Dataset records —
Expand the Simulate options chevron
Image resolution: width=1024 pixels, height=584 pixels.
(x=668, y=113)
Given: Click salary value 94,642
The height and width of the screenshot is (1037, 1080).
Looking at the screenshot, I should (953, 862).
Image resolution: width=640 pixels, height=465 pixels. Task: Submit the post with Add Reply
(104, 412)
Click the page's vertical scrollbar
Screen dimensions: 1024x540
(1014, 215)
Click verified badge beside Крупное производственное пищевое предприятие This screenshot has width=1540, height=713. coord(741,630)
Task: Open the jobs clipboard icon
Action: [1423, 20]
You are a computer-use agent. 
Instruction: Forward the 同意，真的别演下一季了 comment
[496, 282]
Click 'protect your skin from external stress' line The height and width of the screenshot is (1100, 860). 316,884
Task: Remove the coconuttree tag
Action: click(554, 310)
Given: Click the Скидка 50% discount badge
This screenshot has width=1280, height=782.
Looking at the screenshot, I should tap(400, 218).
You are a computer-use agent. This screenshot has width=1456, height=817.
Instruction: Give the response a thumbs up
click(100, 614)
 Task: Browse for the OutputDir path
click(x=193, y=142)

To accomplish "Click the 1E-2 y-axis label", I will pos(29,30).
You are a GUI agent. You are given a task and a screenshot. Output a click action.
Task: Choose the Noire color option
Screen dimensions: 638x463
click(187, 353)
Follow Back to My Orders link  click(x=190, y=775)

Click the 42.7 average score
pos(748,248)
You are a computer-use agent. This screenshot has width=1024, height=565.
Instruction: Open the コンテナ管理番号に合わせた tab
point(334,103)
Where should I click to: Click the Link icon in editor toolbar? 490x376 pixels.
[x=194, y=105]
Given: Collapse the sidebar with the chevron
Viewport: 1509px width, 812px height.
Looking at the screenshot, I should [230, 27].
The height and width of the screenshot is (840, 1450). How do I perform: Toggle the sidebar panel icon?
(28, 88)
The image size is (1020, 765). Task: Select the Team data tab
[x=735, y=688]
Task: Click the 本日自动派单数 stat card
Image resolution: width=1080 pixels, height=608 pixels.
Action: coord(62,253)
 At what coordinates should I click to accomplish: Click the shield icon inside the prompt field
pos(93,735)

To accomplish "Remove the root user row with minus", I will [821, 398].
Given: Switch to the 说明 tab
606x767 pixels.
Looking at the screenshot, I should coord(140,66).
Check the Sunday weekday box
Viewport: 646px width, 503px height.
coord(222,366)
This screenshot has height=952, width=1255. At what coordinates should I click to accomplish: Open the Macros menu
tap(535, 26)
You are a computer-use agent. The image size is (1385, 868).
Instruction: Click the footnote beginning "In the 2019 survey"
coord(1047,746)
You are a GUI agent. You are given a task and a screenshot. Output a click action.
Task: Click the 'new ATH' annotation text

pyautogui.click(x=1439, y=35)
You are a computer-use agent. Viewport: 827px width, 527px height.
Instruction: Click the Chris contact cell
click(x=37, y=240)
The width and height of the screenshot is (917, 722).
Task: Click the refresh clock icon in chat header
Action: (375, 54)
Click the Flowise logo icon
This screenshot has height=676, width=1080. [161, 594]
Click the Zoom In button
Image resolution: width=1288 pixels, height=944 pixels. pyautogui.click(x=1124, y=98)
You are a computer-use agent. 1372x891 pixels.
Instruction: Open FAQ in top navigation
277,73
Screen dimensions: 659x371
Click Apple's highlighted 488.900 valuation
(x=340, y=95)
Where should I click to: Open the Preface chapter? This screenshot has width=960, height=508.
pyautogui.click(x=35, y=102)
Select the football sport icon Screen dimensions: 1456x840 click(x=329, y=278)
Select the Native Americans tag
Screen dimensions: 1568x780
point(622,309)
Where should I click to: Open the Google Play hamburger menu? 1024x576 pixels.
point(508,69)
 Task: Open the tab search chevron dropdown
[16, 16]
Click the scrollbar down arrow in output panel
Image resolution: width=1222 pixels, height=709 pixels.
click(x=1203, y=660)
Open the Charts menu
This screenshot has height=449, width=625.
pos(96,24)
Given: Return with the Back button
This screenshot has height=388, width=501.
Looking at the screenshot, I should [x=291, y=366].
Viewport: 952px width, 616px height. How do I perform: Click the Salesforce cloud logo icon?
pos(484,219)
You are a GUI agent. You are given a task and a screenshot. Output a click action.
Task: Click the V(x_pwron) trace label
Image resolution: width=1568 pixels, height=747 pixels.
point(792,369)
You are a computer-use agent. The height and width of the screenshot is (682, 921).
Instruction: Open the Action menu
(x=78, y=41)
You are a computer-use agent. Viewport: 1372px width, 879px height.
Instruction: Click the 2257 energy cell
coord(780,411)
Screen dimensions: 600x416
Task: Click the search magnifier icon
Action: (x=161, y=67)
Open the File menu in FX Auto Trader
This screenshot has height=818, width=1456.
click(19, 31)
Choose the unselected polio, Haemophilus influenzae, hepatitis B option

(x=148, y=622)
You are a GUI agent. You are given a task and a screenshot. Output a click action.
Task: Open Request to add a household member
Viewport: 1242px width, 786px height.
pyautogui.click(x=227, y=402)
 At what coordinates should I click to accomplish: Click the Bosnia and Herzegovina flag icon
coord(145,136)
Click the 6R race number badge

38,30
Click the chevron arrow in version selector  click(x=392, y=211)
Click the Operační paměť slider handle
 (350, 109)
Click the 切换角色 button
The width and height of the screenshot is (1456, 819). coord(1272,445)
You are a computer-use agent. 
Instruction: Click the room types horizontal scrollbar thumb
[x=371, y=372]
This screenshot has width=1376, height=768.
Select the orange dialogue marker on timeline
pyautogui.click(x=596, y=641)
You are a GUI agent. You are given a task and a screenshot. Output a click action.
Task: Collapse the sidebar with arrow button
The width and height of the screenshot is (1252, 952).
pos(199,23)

Aim —
Rewrite the entire listing above, replacing every occurrence of "sidebar" with "side panel" and leaving all other text unchanged.

The response —
Expand the Simulate options chevron
Image resolution: width=1024 pixels, height=584 pixels.
(x=668, y=113)
Given: Click salary value 94,642
The height and width of the screenshot is (1037, 1080).
Looking at the screenshot, I should (953, 862).
Image resolution: width=640 pixels, height=465 pixels. Task: Submit the post with Add Reply
(104, 412)
Click the page's vertical scrollbar
Screen dimensions: 1024x540
(1014, 215)
Click verified badge beside Крупное производственное пищевое предприятие This screenshot has width=1540, height=713. coord(741,630)
Task: Open the jobs clipboard icon
Action: [1423, 20]
You are a computer-use agent. 
Instruction: Forward the 同意，真的别演下一季了 comment
[496, 282]
Click 'protect your skin from external stress' line The height and width of the screenshot is (1100, 860). 316,884
Task: Remove the coconuttree tag
Action: click(554, 310)
Given: Click the Скидка 50% discount badge
This screenshot has width=1280, height=782.
Looking at the screenshot, I should tap(400, 218).
You are a computer-use agent. This screenshot has width=1456, height=817.
Instruction: Give the response a thumbs up
click(100, 614)
 Task: Browse for the OutputDir path
click(x=193, y=142)

To accomplish "Click the 1E-2 y-axis label", I will pos(29,30).
You are a GUI agent. You are given a task and a screenshot. Output a click action.
Task: Choose the Noire color option
Screen dimensions: 638x463
click(187, 353)
Follow Back to My Orders link  click(x=190, y=775)

Click the 42.7 average score
pos(748,248)
You are a computer-use agent. This screenshot has width=1024, height=565.
Instruction: Open the コンテナ管理番号に合わせた tab
point(334,103)
Where should I click to: Click the Link icon in editor toolbar? 490x376 pixels.
[x=194, y=105]
Given: Collapse the side panel with the chevron
Viewport: 1509px width, 812px height.
Looking at the screenshot, I should [230, 27].
The height and width of the screenshot is (840, 1450). How do I perform: Toggle the side panel panel icon?
(28, 88)
The image size is (1020, 765). Task: Select the Team data tab
[x=735, y=688]
Task: Click the 本日自动派单数 stat card
Image resolution: width=1080 pixels, height=608 pixels.
Action: coord(62,253)
 At what coordinates should I click to accomplish: Click the shield icon inside the prompt field
pos(93,735)

To accomplish "Remove the root user row with minus", I will [821, 398].
Given: Switch to the 说明 tab
606x767 pixels.
Looking at the screenshot, I should coord(140,66).
Check the Sunday weekday box
Viewport: 646px width, 503px height.
coord(222,366)
This screenshot has height=952, width=1255. At what coordinates should I click to accomplish: Open the Macros menu
tap(535, 26)
You are a computer-use agent. The image size is (1385, 868).
Instruction: Click the footnote beginning "In the 2019 survey"
coord(1047,746)
You are a GUI agent. You are given a task and a screenshot. Output a click action.
Task: Click the 'new ATH' annotation text

pyautogui.click(x=1439, y=35)
You are a computer-use agent. Viewport: 827px width, 527px height.
Instruction: Click the Chris contact cell
click(x=37, y=240)
The width and height of the screenshot is (917, 722).
Task: Click the refresh clock icon in chat header
Action: (375, 54)
Click the Flowise logo icon
This screenshot has height=676, width=1080. [161, 594]
Click the Zoom In button
Image resolution: width=1288 pixels, height=944 pixels. pyautogui.click(x=1124, y=98)
You are a computer-use agent. 1372x891 pixels.
Instruction: Open FAQ in top navigation
277,73
Screen dimensions: 659x371
Click Apple's highlighted 488.900 valuation
(x=340, y=95)
Where should I click to: Open the Preface chapter? This screenshot has width=960, height=508.
pyautogui.click(x=35, y=102)
Select the football sport icon Screen dimensions: 1456x840 click(x=329, y=278)
Select the Native Americans tag
Screen dimensions: 1568x780
point(622,309)
Where should I click to: Open the Google Play hamburger menu? 1024x576 pixels.
point(508,69)
 Task: Open the tab search chevron dropdown
[16, 16]
Click the scrollbar down arrow in output panel
Image resolution: width=1222 pixels, height=709 pixels.
click(x=1203, y=660)
Open the Charts menu
This screenshot has height=449, width=625.
pos(96,24)
Given: Return with the Back button
This screenshot has height=388, width=501.
Looking at the screenshot, I should [x=291, y=366].
Viewport: 952px width, 616px height. How do I perform: Click the Salesforce cloud logo icon?
pos(484,219)
You are a GUI agent. You are given a task and a screenshot. Output a click action.
Task: Click the V(x_pwron) trace label
Image resolution: width=1568 pixels, height=747 pixels.
point(792,369)
You are a computer-use agent. The height and width of the screenshot is (682, 921).
Instruction: Open the Action menu
(x=78, y=41)
You are a computer-use agent. Viewport: 1372px width, 879px height.
Instruction: Click the 2257 energy cell
coord(780,411)
Screen dimensions: 600x416
Task: Click the search magnifier icon
Action: (x=161, y=67)
Open the File menu in FX Auto Trader
This screenshot has height=818, width=1456.
click(19, 31)
Choose the unselected polio, Haemophilus influenzae, hepatitis B option

(x=148, y=622)
You are a GUI agent. You are given a task and a screenshot. Output a click action.
Task: Open Request to add a household member
Viewport: 1242px width, 786px height.
pyautogui.click(x=227, y=402)
 At what coordinates should I click to accomplish: Click the Bosnia and Herzegovina flag icon
coord(145,136)
Click the 6R race number badge

38,30
Click the chevron arrow in version selector  click(x=392, y=211)
Click the Operační paměť slider handle
 (350, 109)
Click the 切换角色 button
The width and height of the screenshot is (1456, 819). coord(1272,445)
You are a computer-use agent. 
Instruction: Click the room types horizontal scrollbar thumb
[x=371, y=372]
This screenshot has width=1376, height=768.
Select the orange dialogue marker on timeline
pyautogui.click(x=596, y=641)
You are a GUI agent. You are given a task and a screenshot. Output a click action.
Task: Collapse the side panel with arrow button
The width and height of the screenshot is (1252, 952).
pos(199,23)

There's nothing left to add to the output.